It can get _very_ bleak, definitely. 

But I never get too depressed while reading it, because I interpret the message behind the work as ultimately being one of _hope_. It's about confronting some of the darker, hurtful aspects of life and still fighting your way through them until you reach that small crack of light. It seems to be about inner strength in the face of despair; suffering as fuel for rebirth.

I also find that it helps me to avoid taking my legs for granted, which I've always done.


----------



## ~Shin~ (Sep 30, 2008)

Dream Brother said:


> I also find that it helps me to avoid taking my legs for granted, which I've always done.



My sentiments exactly. 

After seeing the kind of stuff they go through, it really makes me feel grateful that I have two perfectly functioning legs. 

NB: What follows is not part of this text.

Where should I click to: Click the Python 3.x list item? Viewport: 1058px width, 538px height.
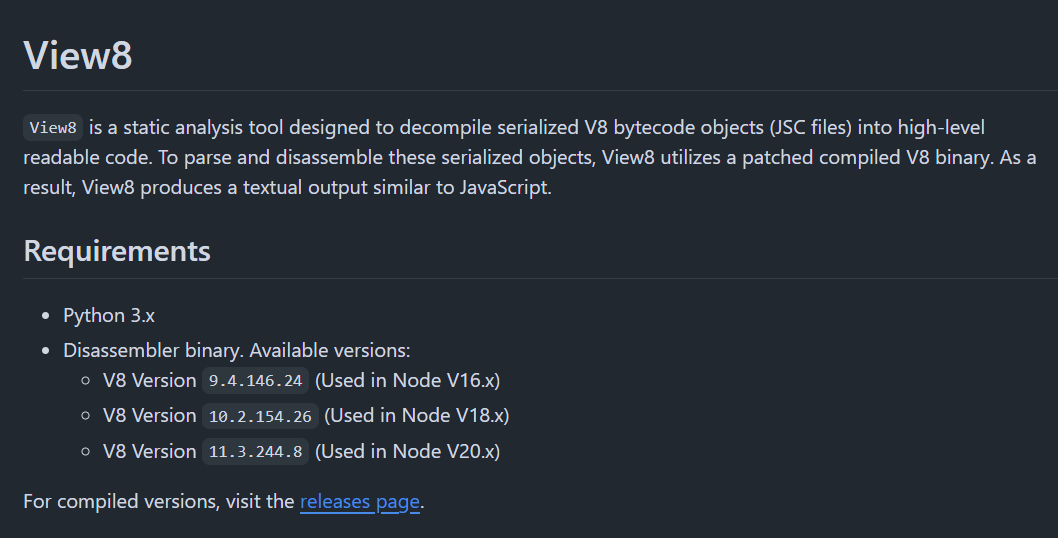point(109,315)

But yeah, REAL is one of the few mangas to send a few chills down my spine (not because I was scared or anything but some of the things just connected with me). 

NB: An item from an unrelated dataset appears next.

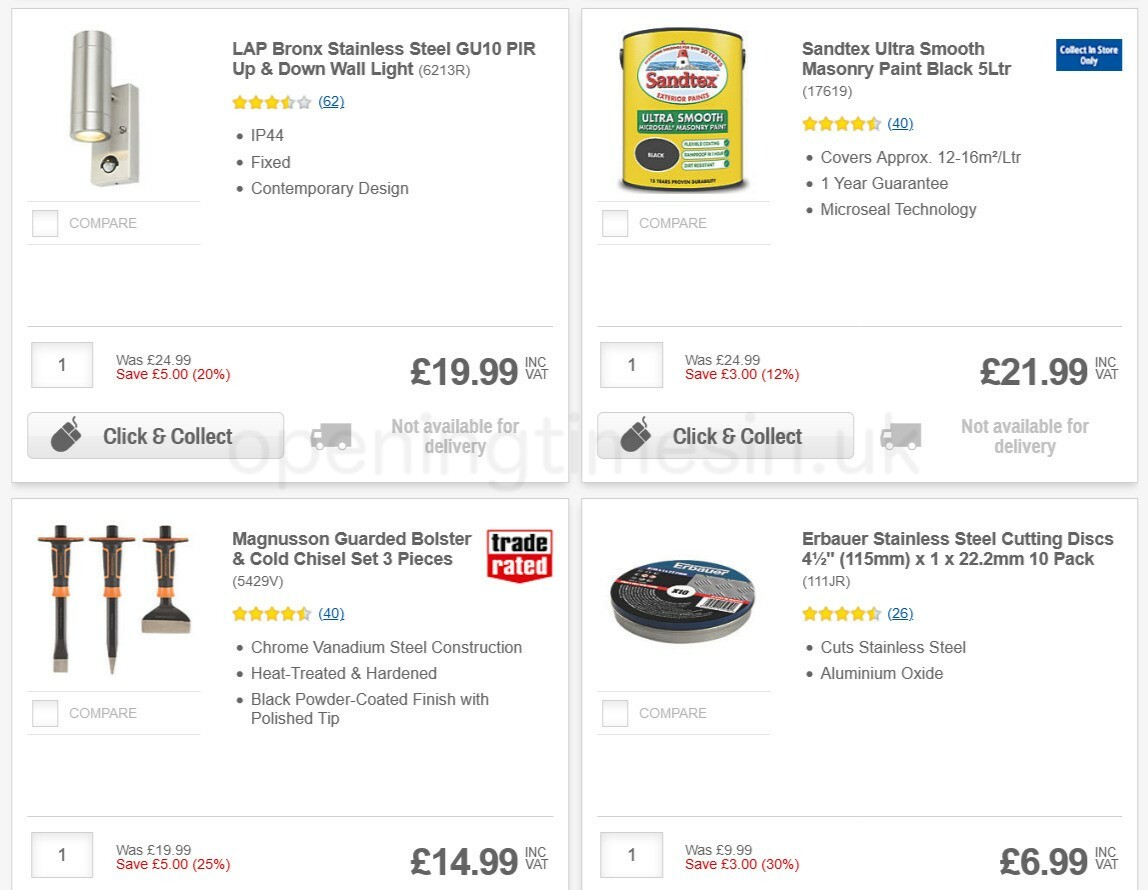
Task: Open the (26) reviews link for the cutting discs
Action: tap(900, 613)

I just found it spectacular how Inoue portrayed each character's struggles. I especially liked what Nomiya was going through. I can't even imagine how I would feel if I caused someone else to become crippled because of my stupidity.


----------



## Dream Brother (Sep 30, 2008)

~Shin~ said:


> I especially liked what Nomiya was going through. I can't even imagine how I would feel if I caused someone else to become crippled because of my stupidity.



Yeah, I like that touch too.

Speaking of that, I'm interested to see how that girl develops as the series progresses -- and, of course, how her odd relationship with Nomiya matures.


----------



## Garfield (Oct 31, 2008)

I just started reading this

Shitiing in the school gate naked.....

I shivered all over.


----------



## Dream Brother (Nov 7, 2008)

Poor guy just can't catch a break.


----------



## Garfield (Nov 7, 2008)

That's a general poor guy statement I believe.


----------



## Dream Brother (Nov 9, 2008)

I guess next time I'll write an elegy for him...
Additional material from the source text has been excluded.